In 1924, Dubuc organized an Ottawa baseball team, called the Ottawa Aces, as part of the Ontario–Quebec–Vermont League. He also served as the team's player-manager in the 1924 season. He compiled a 2–2 record and a .286 batting average for Ottawa in 1924.

In 1925, he was hired as the manager of the Manchester, New Hampshire, team in the Boston Twilight League. Dubuc was a player-manager for Manchester, making an occasional appearance as a pitcher. He remained as player-manager of the Manchester in 1926 as it transitioned into the New England League, which was revived for the 1926 season. At age 37, he appeared in 10 games as a pitcher and compiled a 2–2 record with a 2.00 ERA. He also batted .311 in 61 at bats.

===Chicago Black Sox Scandal===
During the 1920 investigation into the Black Sox Scandal, evidence was discovered showing that Sleepy Bill Burns had advised Dubuc that the 1919 World Series had been fixed and that Dubuc should, therefore, bet on the Cincinnati Reds. Dubuc was neither a participant nor a conspirator in the scandal, but was pursued for his "guilty knowledge" of the fix. Sources are in conflict as to whether or not Dubuc was banned from baseball as a result of the investigation.

==Coach and scout==

In December 1926, Dubuc signed a three-year contract to coach the Brown University baseball team. During the 1927-1928 and 1928–1929 seasons, he also coached the Brown ice hockey team.

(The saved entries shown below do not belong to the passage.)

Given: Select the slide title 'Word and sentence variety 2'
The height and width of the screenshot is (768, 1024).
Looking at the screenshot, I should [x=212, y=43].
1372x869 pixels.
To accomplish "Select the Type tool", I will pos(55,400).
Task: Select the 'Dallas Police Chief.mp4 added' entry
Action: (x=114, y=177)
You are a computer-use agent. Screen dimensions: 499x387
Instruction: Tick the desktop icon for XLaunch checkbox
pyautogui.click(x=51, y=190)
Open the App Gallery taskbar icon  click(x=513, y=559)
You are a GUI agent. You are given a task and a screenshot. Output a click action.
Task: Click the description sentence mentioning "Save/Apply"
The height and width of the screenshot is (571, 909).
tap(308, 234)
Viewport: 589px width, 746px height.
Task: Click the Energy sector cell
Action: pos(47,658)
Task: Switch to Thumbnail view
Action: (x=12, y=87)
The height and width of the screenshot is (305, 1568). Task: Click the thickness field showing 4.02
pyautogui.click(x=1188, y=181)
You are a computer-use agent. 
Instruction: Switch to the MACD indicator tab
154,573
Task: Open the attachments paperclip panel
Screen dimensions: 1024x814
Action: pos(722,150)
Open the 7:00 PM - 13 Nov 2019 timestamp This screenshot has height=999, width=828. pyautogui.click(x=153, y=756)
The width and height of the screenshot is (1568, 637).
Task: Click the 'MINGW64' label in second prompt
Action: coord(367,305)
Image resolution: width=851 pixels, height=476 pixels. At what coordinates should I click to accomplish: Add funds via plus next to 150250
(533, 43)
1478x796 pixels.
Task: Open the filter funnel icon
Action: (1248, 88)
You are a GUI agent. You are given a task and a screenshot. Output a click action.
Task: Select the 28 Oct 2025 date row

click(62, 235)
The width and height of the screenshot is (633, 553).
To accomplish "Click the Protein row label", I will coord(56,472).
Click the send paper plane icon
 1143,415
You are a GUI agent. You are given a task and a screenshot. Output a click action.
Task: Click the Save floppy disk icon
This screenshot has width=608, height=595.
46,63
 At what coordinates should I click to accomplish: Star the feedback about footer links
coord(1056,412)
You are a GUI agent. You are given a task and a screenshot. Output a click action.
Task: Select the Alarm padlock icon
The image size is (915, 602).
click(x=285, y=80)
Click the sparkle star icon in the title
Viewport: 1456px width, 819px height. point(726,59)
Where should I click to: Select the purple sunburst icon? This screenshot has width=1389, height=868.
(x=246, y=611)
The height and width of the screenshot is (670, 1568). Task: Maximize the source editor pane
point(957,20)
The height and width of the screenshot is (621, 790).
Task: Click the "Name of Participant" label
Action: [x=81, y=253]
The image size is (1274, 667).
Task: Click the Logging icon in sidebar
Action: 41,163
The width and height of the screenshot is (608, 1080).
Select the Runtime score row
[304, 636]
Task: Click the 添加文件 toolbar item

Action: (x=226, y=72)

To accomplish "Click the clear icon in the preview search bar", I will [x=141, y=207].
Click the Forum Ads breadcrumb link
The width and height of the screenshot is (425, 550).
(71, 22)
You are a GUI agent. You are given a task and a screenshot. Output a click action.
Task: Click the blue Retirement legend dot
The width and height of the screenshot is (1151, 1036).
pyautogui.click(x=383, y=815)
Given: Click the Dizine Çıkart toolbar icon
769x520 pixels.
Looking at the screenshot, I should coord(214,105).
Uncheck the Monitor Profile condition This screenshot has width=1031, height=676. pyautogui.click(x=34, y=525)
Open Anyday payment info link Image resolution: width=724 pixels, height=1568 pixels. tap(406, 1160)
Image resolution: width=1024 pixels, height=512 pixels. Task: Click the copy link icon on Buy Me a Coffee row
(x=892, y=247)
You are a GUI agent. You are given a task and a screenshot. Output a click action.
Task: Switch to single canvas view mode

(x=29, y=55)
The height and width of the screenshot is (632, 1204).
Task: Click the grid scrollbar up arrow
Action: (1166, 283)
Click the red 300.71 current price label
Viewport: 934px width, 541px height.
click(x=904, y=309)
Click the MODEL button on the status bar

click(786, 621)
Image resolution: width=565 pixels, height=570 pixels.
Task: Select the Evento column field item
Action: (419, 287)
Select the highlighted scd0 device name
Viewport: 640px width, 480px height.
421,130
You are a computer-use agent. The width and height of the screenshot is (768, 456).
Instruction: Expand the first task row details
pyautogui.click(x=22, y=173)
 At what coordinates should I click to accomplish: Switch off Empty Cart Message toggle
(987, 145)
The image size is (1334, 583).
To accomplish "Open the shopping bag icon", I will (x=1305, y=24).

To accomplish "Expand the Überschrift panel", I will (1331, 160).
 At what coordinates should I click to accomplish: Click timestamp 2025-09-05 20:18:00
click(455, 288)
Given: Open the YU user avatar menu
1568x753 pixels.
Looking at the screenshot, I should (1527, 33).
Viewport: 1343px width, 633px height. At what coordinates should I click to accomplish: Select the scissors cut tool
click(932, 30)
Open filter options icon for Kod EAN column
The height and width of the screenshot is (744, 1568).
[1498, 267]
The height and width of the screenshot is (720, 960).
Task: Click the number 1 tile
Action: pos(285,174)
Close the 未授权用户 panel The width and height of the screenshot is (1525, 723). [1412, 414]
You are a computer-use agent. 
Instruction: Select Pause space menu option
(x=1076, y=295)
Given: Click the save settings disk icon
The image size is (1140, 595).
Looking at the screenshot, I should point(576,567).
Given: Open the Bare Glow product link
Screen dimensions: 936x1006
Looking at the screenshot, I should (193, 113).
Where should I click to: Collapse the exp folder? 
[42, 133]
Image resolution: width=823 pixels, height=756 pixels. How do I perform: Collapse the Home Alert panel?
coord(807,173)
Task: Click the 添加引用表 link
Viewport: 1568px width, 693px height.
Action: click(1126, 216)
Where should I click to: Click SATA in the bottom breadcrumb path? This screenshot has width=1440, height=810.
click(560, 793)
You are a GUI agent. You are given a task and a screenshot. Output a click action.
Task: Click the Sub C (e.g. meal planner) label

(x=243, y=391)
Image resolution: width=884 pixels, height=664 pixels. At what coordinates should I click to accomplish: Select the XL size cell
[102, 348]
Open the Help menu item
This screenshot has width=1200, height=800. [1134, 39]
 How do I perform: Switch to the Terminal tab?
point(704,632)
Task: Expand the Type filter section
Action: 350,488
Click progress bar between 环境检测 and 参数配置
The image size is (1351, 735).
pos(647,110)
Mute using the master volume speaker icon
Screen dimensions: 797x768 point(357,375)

From 1929 and into the 1930s, he also served as manager and president of a professional hockey team at Providence, Rhode Island, known as the Rhode Island Reds, as part of the Canadian–American Hockey League.

Dubuc also scouted for the Detroit Tigers in the late 1920s and 1930s. As a scout, he signed catcher Birdie Tebbetts and first baseman Hank Greenberg.

He also served as the manager of the New Bedford Whalers baseball team of the New England League during the 1936 season.

===College hockey===

Record table
Season: Team; Overall; Conference; Standing; Postseason
Brown Bears Independent (1927–1929)
1927–28: Brown; 4–8–0
1928–29: Brown; 8–5–0
Brown:: 12–13–0
Total:: 12–13–0
National champion Postseason invitational champion Conference regular season champion Conference regular season and conference tournament champion Division regular season champion Division regular season and conference tournament champion Conference tournament champion

==Later years==
After Dubuc left baseball, he worked as a salesman for an ink company. He lived for the last five years of his life in Fort Myers, Florida. His wife died in 1956, and he died two years later at age 69 at a Fort Myers hospital.